Object serialization based on serializable and externalizable interfaces
performs a similar function but requires the developer to simply implement one
of these interfaces. In the case of JAXB, a set of binding classes is generated
using a schema compiler. The classes manage marshalling,
meaning translating Java objects to XML and back again. Here is a brief summary
of some of benefits of JAXB:
Valid data is guaranteed.
Marshalling is based on a schema, which constrains the structure of the XML.

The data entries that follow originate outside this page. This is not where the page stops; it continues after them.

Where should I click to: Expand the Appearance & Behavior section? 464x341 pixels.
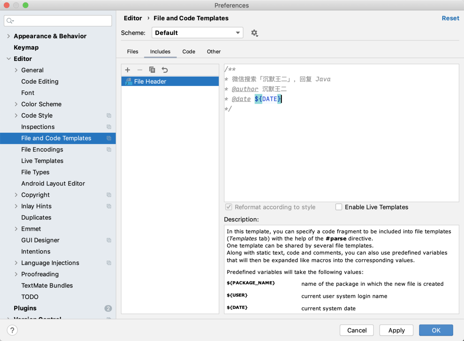click(9, 36)
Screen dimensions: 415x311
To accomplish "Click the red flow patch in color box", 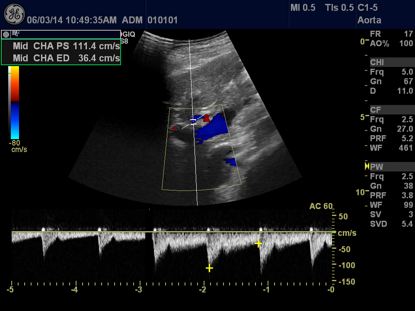I will (x=207, y=117).
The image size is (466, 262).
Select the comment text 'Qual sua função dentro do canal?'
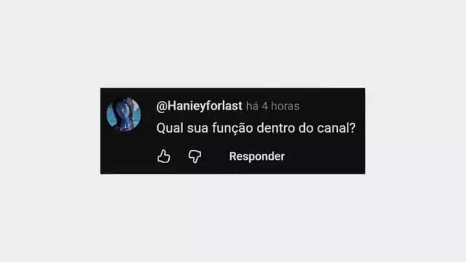pyautogui.click(x=256, y=128)
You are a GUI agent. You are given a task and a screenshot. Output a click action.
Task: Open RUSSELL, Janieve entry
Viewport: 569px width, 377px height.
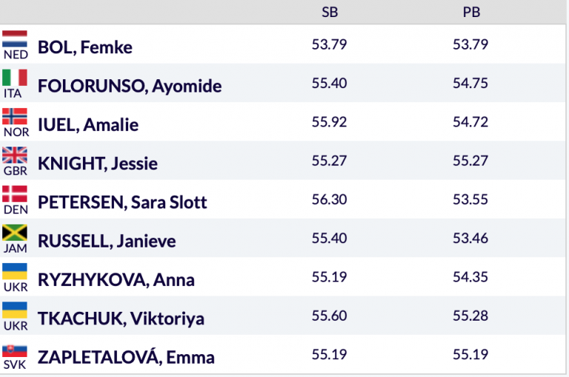[x=107, y=241]
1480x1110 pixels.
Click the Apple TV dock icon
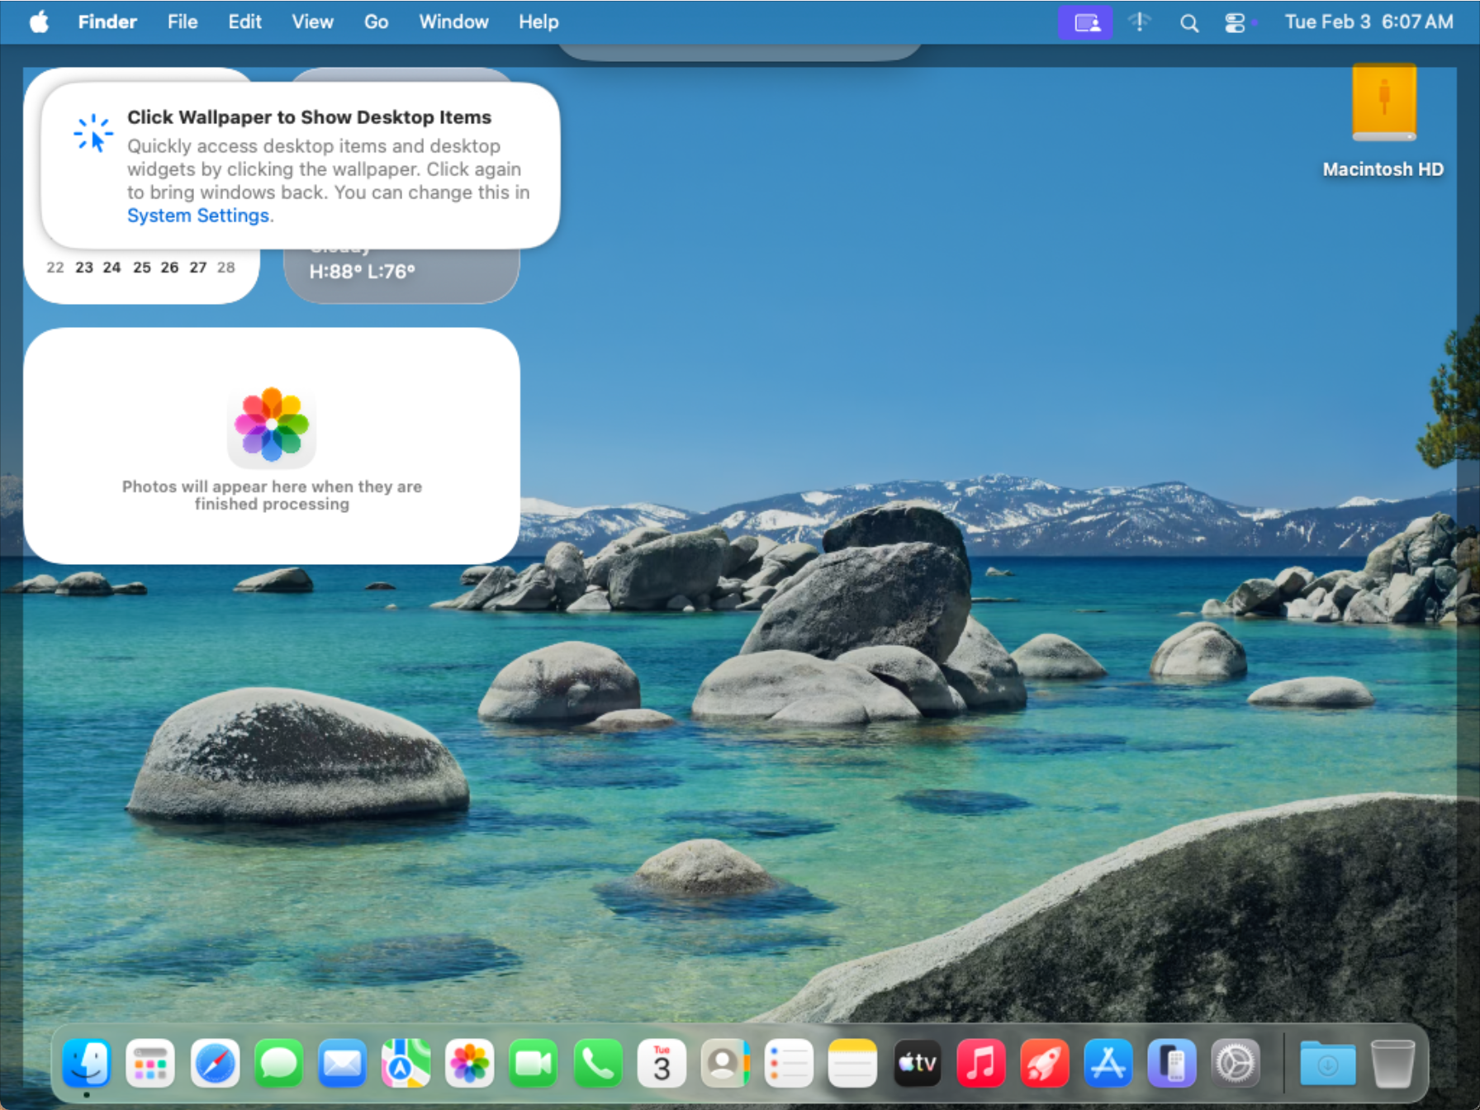917,1064
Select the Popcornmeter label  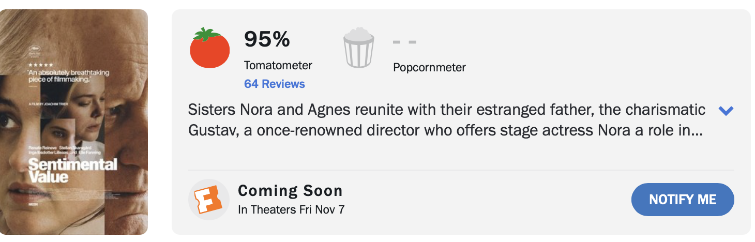[x=429, y=67]
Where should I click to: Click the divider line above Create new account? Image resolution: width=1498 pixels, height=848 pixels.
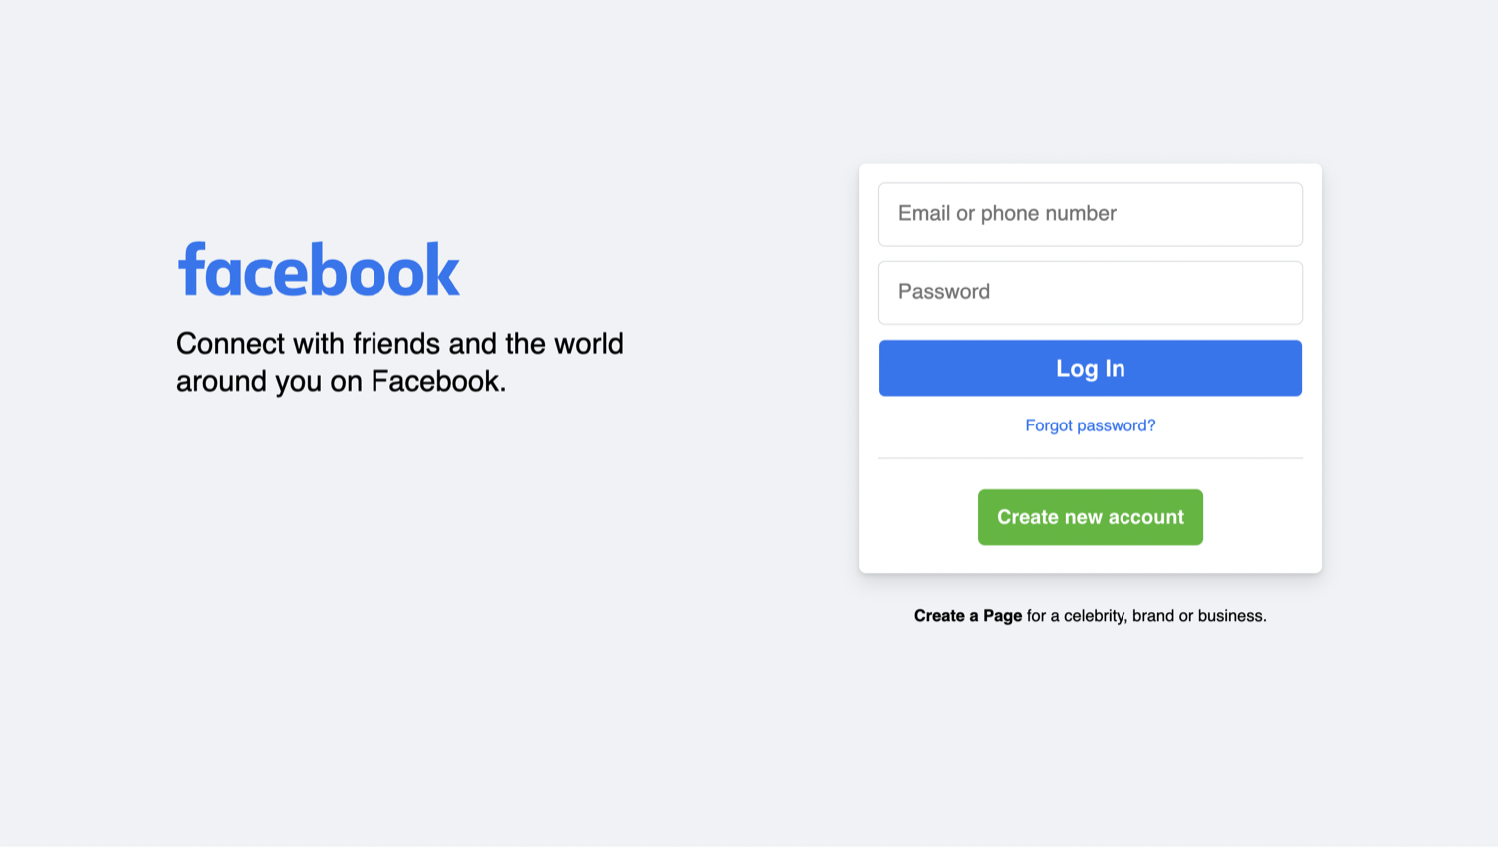[1090, 458]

JAXB is faster and requires less
memory when compared with DOM. DOM includes a lot of functionality for
manipulating arbitrary documents. JAXB applications are specific to a given
schema, so they can be more efficient.
JAXB is relatively easy to use.
All you need to do is supply a schema and generate binding classes using a
schema compiler. From there, reading, writing, and modify-ing XML is simply a
matter of a few method calls.
JAXB applications are extensible.
The generated classes can be used as is, or they can be subclassed for
reusability and added functionality.
Data Binding
If you think about it, a class and a schema perform similar functions.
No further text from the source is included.